Goal: Could you repeat the lines below with "Reload page icon" swapped for "Refresh page icon" and everything else left unchanged?

Entries:

□ □ □

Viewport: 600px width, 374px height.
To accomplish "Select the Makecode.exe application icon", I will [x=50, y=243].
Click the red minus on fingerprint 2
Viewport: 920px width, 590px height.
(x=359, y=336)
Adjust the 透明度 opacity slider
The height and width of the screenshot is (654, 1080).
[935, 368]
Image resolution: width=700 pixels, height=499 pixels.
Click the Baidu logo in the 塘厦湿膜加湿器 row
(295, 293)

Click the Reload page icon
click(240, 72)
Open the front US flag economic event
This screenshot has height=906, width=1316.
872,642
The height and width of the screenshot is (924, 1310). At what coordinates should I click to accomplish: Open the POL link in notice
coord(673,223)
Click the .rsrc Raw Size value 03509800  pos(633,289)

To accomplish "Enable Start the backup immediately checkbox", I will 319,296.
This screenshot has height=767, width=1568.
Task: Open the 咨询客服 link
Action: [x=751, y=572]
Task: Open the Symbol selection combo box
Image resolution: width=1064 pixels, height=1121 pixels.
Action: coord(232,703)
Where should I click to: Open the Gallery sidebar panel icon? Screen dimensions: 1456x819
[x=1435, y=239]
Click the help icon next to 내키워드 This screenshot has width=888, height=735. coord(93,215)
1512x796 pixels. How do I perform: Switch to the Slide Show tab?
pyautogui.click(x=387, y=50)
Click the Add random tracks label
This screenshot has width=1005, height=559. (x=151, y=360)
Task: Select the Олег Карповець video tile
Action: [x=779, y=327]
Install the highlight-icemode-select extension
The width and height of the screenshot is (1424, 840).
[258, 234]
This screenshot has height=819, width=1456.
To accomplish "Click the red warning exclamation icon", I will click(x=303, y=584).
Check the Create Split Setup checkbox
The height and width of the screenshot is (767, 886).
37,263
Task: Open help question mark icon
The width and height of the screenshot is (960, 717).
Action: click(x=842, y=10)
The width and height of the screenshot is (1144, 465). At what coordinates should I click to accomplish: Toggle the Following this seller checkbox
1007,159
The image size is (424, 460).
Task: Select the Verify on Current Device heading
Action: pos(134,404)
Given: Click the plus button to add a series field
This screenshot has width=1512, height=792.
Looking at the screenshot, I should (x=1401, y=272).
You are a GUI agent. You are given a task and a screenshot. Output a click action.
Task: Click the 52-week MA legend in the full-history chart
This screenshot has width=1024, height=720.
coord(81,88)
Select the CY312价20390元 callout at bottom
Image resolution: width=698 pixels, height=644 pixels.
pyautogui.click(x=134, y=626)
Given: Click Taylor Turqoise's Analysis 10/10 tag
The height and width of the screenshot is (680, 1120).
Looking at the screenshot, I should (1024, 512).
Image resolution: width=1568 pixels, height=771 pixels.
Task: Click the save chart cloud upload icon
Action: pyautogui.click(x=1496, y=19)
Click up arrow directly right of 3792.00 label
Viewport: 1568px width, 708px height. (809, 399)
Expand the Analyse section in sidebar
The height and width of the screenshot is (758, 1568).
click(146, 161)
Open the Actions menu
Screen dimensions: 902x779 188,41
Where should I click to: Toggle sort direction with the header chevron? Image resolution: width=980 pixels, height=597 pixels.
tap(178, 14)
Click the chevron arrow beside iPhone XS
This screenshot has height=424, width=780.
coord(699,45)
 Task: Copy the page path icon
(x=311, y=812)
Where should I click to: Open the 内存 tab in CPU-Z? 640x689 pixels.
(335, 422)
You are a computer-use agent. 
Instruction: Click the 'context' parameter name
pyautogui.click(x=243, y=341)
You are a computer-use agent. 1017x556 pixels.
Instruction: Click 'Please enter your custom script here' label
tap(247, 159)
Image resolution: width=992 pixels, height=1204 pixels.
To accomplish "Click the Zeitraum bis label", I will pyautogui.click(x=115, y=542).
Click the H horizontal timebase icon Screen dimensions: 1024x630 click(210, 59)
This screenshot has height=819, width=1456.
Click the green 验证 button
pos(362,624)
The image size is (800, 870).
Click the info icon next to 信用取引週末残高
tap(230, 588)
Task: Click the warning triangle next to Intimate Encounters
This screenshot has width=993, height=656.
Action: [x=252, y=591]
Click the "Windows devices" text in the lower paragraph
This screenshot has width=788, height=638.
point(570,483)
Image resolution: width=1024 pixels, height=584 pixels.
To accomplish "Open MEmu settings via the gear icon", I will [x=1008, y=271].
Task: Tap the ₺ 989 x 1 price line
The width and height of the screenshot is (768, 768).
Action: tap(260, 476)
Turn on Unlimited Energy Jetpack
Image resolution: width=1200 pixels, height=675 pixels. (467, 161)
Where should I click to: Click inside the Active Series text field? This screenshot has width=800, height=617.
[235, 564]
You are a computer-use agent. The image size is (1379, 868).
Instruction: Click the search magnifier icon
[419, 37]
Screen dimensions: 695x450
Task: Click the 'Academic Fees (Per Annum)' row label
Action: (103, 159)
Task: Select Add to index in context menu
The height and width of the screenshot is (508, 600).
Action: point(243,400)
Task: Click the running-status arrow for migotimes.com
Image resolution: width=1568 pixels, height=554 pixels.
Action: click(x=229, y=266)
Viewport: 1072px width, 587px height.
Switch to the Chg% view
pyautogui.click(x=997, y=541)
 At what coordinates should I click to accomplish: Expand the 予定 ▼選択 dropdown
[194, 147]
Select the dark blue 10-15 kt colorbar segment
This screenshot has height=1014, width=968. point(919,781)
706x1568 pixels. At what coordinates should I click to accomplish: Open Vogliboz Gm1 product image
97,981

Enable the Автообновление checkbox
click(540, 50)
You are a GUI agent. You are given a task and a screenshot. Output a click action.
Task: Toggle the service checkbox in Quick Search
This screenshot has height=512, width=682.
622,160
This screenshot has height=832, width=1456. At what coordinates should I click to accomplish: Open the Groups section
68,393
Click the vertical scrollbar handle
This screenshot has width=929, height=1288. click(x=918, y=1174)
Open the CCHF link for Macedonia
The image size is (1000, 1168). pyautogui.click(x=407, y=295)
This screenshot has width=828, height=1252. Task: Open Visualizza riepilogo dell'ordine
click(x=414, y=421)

□ □ □

Complete answer:
Viewport: 600px width, 374px height.
To accomplish "Select the Makecode.exe application icon", I will [x=50, y=243].
Click the red minus on fingerprint 2
Viewport: 920px width, 590px height.
(x=359, y=336)
Adjust the 透明度 opacity slider
The height and width of the screenshot is (654, 1080).
[935, 368]
Image resolution: width=700 pixels, height=499 pixels.
Click the Baidu logo in the 塘厦湿膜加湿器 row
(295, 293)

Click the Refresh page icon
click(240, 72)
Open the front US flag economic event
This screenshot has height=906, width=1316.
872,642
The height and width of the screenshot is (924, 1310). At what coordinates should I click to accomplish: Open the POL link in notice
coord(673,223)
Click the .rsrc Raw Size value 03509800  pos(633,289)

To accomplish "Enable Start the backup immediately checkbox", I will 319,296.
This screenshot has height=767, width=1568.
Task: Open the 咨询客服 link
Action: [x=751, y=572]
Task: Open the Symbol selection combo box
Image resolution: width=1064 pixels, height=1121 pixels.
Action: coord(232,703)
Where should I click to: Open the Gallery sidebar panel icon? Screen dimensions: 1456x819
[x=1435, y=239]
Click the help icon next to 내키워드 This screenshot has width=888, height=735. coord(93,215)
1512x796 pixels. How do I perform: Switch to the Slide Show tab?
pyautogui.click(x=387, y=50)
Click the Add random tracks label
This screenshot has width=1005, height=559. (x=151, y=360)
Task: Select the Олег Карповець video tile
Action: [x=779, y=327]
Install the highlight-icemode-select extension
The width and height of the screenshot is (1424, 840).
[258, 234]
This screenshot has height=819, width=1456.
To accomplish "Click the red warning exclamation icon", I will click(x=303, y=584).
Check the Create Split Setup checkbox
The height and width of the screenshot is (767, 886).
37,263
Task: Open help question mark icon
The width and height of the screenshot is (960, 717).
Action: click(x=842, y=10)
The width and height of the screenshot is (1144, 465). At what coordinates should I click to accomplish: Toggle the Following this seller checkbox
1007,159
The image size is (424, 460).
Task: Select the Verify on Current Device heading
Action: pos(134,404)
Given: Click the plus button to add a series field
This screenshot has width=1512, height=792.
Looking at the screenshot, I should (x=1401, y=272).
You are a GUI agent. You are given a task and a screenshot. Output a click action.
Task: Click the 52-week MA legend in the full-history chart
This screenshot has width=1024, height=720.
coord(81,88)
Select the CY312价20390元 callout at bottom
Image resolution: width=698 pixels, height=644 pixels.
pyautogui.click(x=134, y=626)
Given: Click Taylor Turqoise's Analysis 10/10 tag
The height and width of the screenshot is (680, 1120).
Looking at the screenshot, I should (1024, 512).
Image resolution: width=1568 pixels, height=771 pixels.
Task: Click the save chart cloud upload icon
Action: pyautogui.click(x=1496, y=19)
Click up arrow directly right of 3792.00 label
Viewport: 1568px width, 708px height. (809, 399)
Expand the Analyse section in sidebar
The height and width of the screenshot is (758, 1568).
click(146, 161)
Open the Actions menu
Screen dimensions: 902x779 188,41
Where should I click to: Toggle sort direction with the header chevron? Image resolution: width=980 pixels, height=597 pixels.
tap(178, 14)
Click the chevron arrow beside iPhone XS
This screenshot has height=424, width=780.
coord(699,45)
 Task: Copy the page path icon
(x=311, y=812)
Where should I click to: Open the 内存 tab in CPU-Z? 640x689 pixels.
(335, 422)
You are a computer-use agent. 
Instruction: Click the 'context' parameter name
pyautogui.click(x=243, y=341)
You are a computer-use agent. 1017x556 pixels.
Instruction: Click 'Please enter your custom script here' label
tap(247, 159)
Image resolution: width=992 pixels, height=1204 pixels.
To accomplish "Click the Zeitraum bis label", I will pyautogui.click(x=115, y=542).
Click the H horizontal timebase icon Screen dimensions: 1024x630 click(210, 59)
This screenshot has height=819, width=1456.
Click the green 验证 button
pos(362,624)
The image size is (800, 870).
Click the info icon next to 信用取引週末残高
tap(230, 588)
Task: Click the warning triangle next to Intimate Encounters
This screenshot has width=993, height=656.
Action: [x=252, y=591]
Click the "Windows devices" text in the lower paragraph
This screenshot has width=788, height=638.
point(570,483)
Image resolution: width=1024 pixels, height=584 pixels.
To accomplish "Open MEmu settings via the gear icon", I will [x=1008, y=271].
Task: Tap the ₺ 989 x 1 price line
The width and height of the screenshot is (768, 768).
Action: tap(260, 476)
Turn on Unlimited Energy Jetpack
Image resolution: width=1200 pixels, height=675 pixels. (467, 161)
Where should I click to: Click inside the Active Series text field? This screenshot has width=800, height=617.
[235, 564]
You are a computer-use agent. The image size is (1379, 868).
Instruction: Click the search magnifier icon
[419, 37]
Screen dimensions: 695x450
Task: Click the 'Academic Fees (Per Annum)' row label
Action: (103, 159)
Task: Select Add to index in context menu
The height and width of the screenshot is (508, 600).
Action: point(243,400)
Task: Click the running-status arrow for migotimes.com
Image resolution: width=1568 pixels, height=554 pixels.
Action: click(x=229, y=266)
Viewport: 1072px width, 587px height.
Switch to the Chg% view
pyautogui.click(x=997, y=541)
 At what coordinates should I click to accomplish: Expand the 予定 ▼選択 dropdown
[194, 147]
Select the dark blue 10-15 kt colorbar segment
This screenshot has height=1014, width=968. point(919,781)
706x1568 pixels. At what coordinates should I click to accomplish: Open Vogliboz Gm1 product image
97,981

Enable the Автообновление checkbox
click(540, 50)
You are a GUI agent. You are given a task and a screenshot. Output a click action.
Task: Toggle the service checkbox in Quick Search
This screenshot has height=512, width=682.
622,160
This screenshot has height=832, width=1456. At what coordinates should I click to accomplish: Open the Groups section
68,393
Click the vertical scrollbar handle
This screenshot has width=929, height=1288. click(x=918, y=1174)
Open the CCHF link for Macedonia
The image size is (1000, 1168). pyautogui.click(x=407, y=295)
This screenshot has width=828, height=1252. Task: Open Visualizza riepilogo dell'ordine
click(x=414, y=421)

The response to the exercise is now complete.